Different zones are differently themed. This one is, um, bubbles I guess.

Which is never worse than when crossing the gap between the two screens. There's no acknowledgement of the 2cm gap between, meaning that no matter how hard your brain tries, it's constantly fooled by the sudden appearance of enemies, or the possibility of reaching a platform. It's disastrously arranged, frustrating in the extreme, and has just a fraction of the image missing to ensure constant unnecessary failure.

Not that failure seems to matter in the least, with the infinite continues it offers you for trudging through the 100 levels. Two lives, with three hearts of damage each, are there to be lost by random bumps and broken code on the platforms letting you 'hit' spikes affixed to the opposite side. But once they're lost it immediately offers another continue, with no loss but for your score, which doesn't appear to count for anything anywhere.

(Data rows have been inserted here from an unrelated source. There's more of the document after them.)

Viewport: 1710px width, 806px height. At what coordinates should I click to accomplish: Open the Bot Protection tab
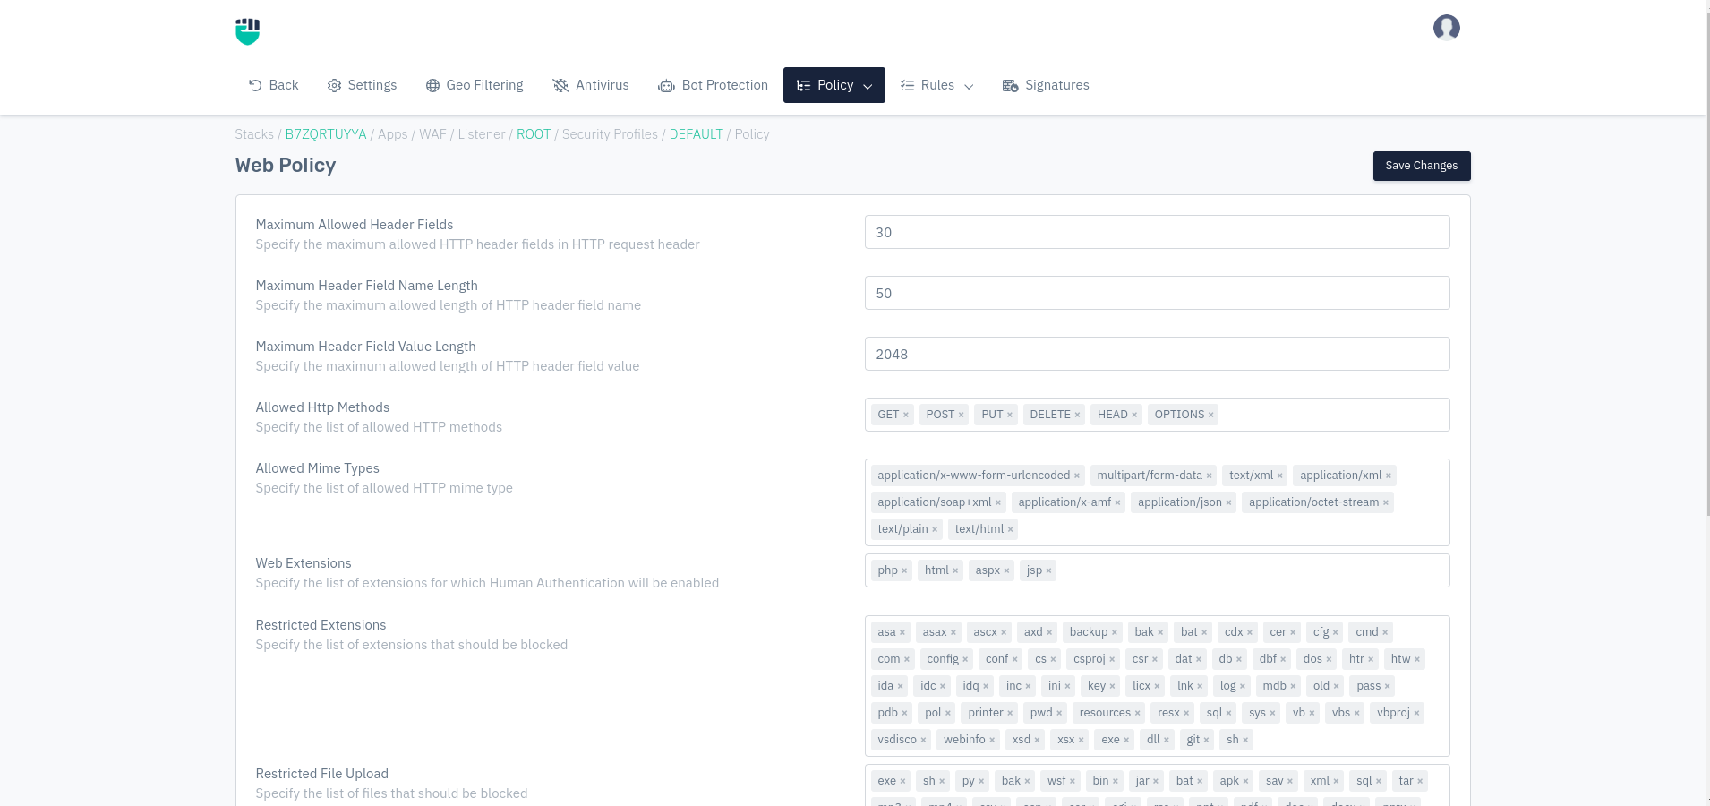click(714, 85)
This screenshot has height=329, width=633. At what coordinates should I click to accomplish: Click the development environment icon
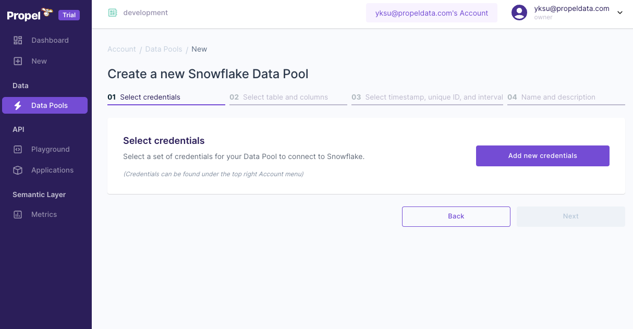[x=113, y=13]
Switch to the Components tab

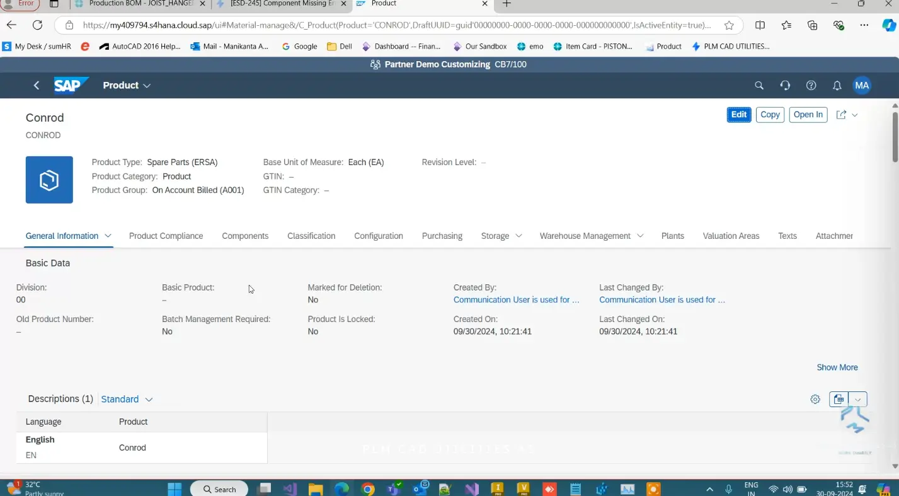pyautogui.click(x=245, y=236)
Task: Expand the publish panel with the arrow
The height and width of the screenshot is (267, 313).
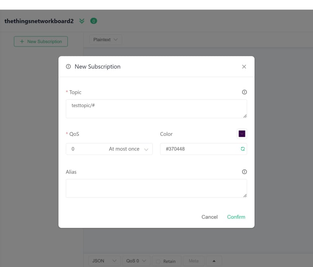Action: 214,261
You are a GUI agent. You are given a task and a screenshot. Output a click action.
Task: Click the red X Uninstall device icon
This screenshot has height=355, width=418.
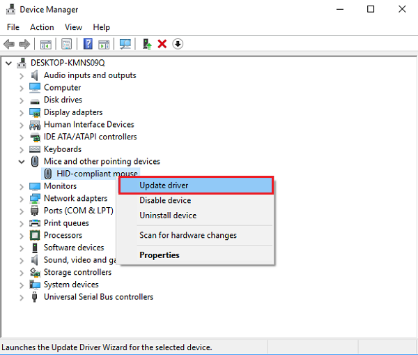(162, 44)
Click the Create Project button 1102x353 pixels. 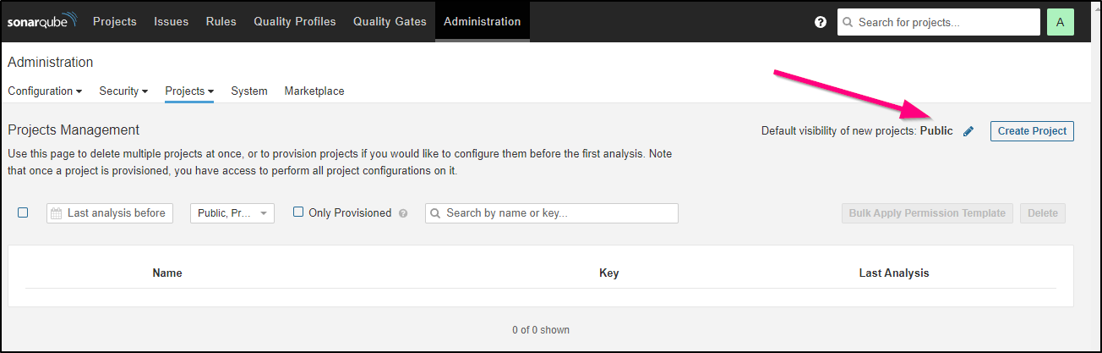click(1032, 131)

This means that there's no bonus lives or means of gaining extra health to seek. In fact, all the bonus items are gone, but for some abysmal touch-screen challenges that appear incredibly rarely. One involved tapping buttons to turn fans to keep bubbles in the air. What a treat. Umbrellas, potions, and all the other exciting extras are removed, while feathers and other apparent bonus items have no discernable effect but for the time freeze, which appeared on one level once, and didn't last long enough to be interesting.

Oh, and you can blow on the mic to turn some fans in about five of the levels, but mostly it's not necessary.

The new ingredients include the super bubble, which is blown by holding down the button for about five seconds, and releases a giant bubble in which many enemies can be caught, or can be briefly ridden inside. This might be fun if standing still for five seconds at any position didn't almost always mean death. And then there's a 'ghost bubble', which allows you to transfer to a mirrored position on the screen in what implies it might create puzzles, but is only ever a tedious means of reaching the final bad.

Four times as many people not having fun at the same time.

The whole dreary affair can be plodded through in about three uninteresting hours, never showing a discernable growth in difficulty. I remember level 65 being a bit tricky, but then it all got really easy again. And the bosses every ten levels remain tiresomely simple to defeat, never requiring any ingenuity, but a brief barrage of bubbles. Get to level 90 and you'll get stuck. It says something about needing more letters. But doesn't tell you what they are. Each time you defeat a boss it gives you an obscure sentence that presumably is meant to be a clue to something, but it's unclear what.

And then, after finding a reference on a website, it turns out you're supposed to be trying to capture four baddies at once in one super bubble in each set of ten levels, which gives you a key, which means the boss drops a letter instead of the giant diamond. Really? Huh? Really that's the best they could do? In fact, the manual boasts of how it's not going to tell you this secret. The trouble is, trying to catch four enemies at once in this manner is totally counter-intuitive to playing effectively, and while eminently possible, ridiculous in its necessity. You wouldn't stumble upon it. It wouldn't come to mind. What were they thinking?

I sat there, grumbling, ploughing through it without a glimmer of fun, a glimmer of amusement. I worried for the forthcoming Rainbow Islands reinvention. And at how everyone's forgotten about Parasol Stars.

So, I'm not going to award any marks for the inclusion of the thirteenth incarnation of Bubble Bobble. The DS's wireless abilities means that it's able to offer two-player mode on a handheld, which would be tremendous, if it didn't require two copies of the game to play. A ridiculous rip-off for a game nearly two decades old.

The 'New Age' mode also has two-player, and a boring VS mode, but you'd no more want to play two-player poison-swallowing than you would want to on your own. There's no fun to be gained, and no point in purchasing.

1988 was a long time ago. The last I heard was that Alastair is a skilled cabinetmaker, but we haven't been in contact for ten years now.